**GIVEN INSTRUCTION**
Copy out the listing from the line with "The image size is (1568, 745)." to the line with "Action: coord(831,538)", leaving out the pictures.

**LISTED RECORDS**

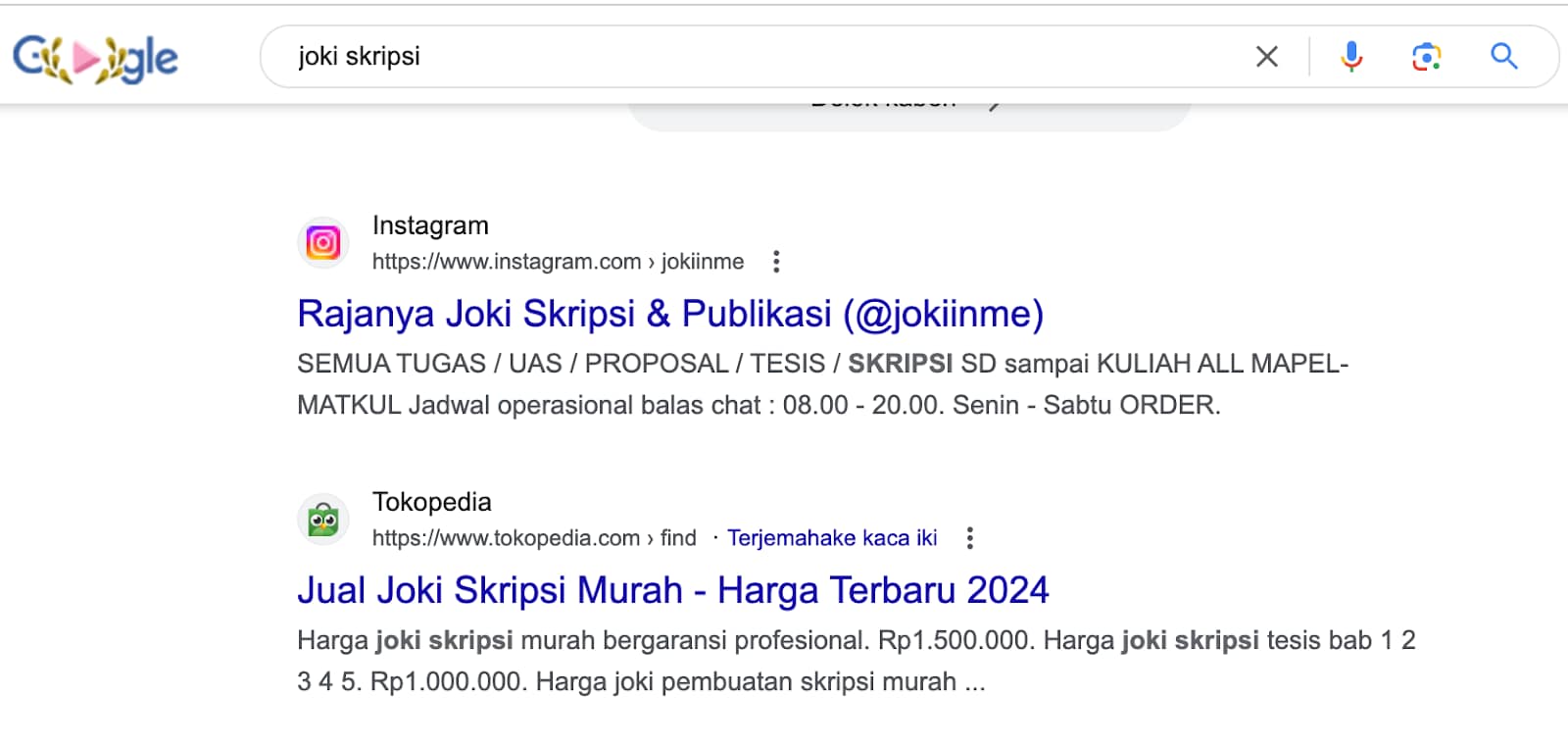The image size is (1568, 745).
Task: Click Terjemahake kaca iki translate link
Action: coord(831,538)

--

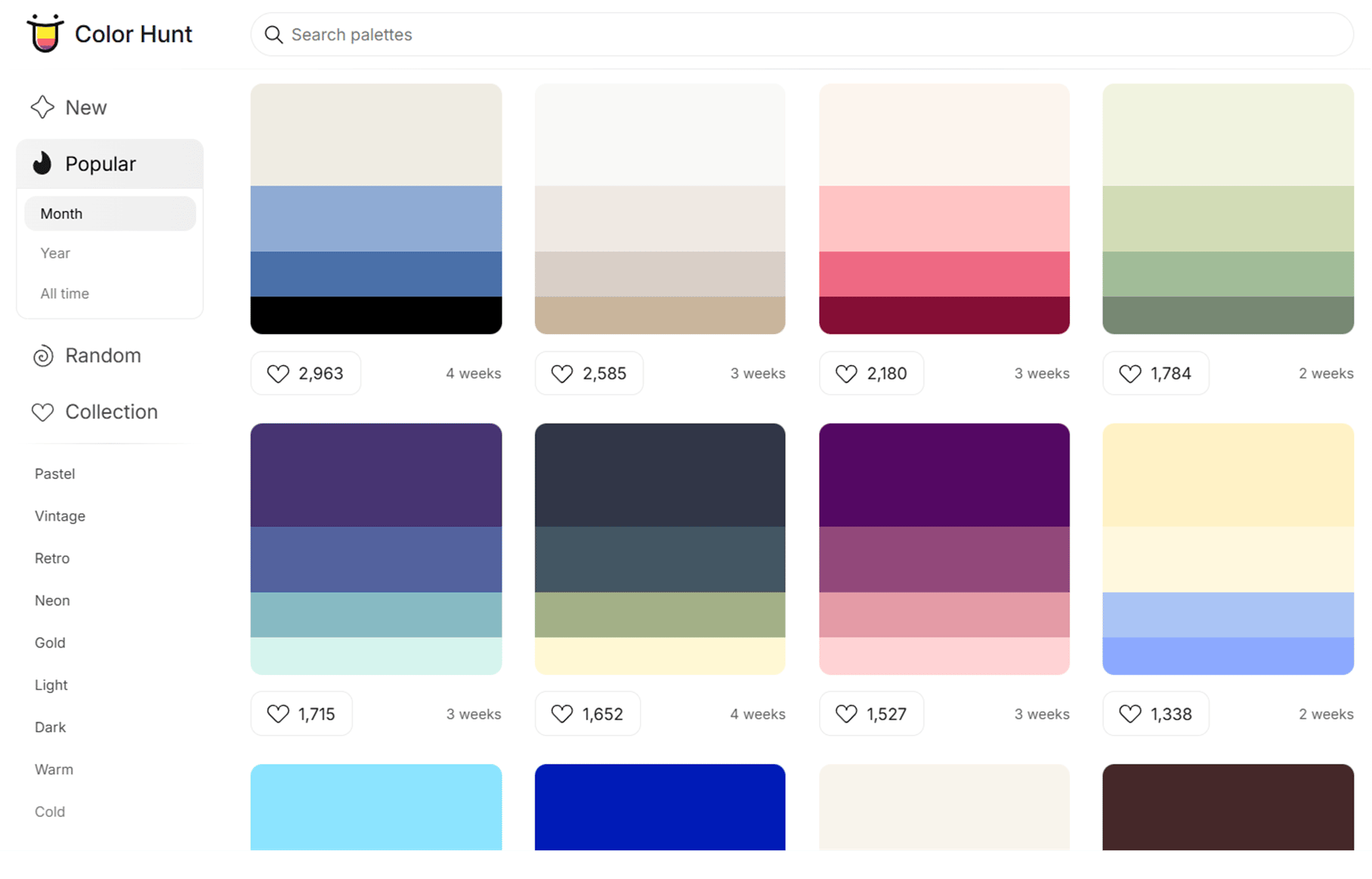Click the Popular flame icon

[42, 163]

**SOLUTION**
The image size is (1568, 745).
Task: Click Terjemahake kaca iki translate link
Action: coord(831,538)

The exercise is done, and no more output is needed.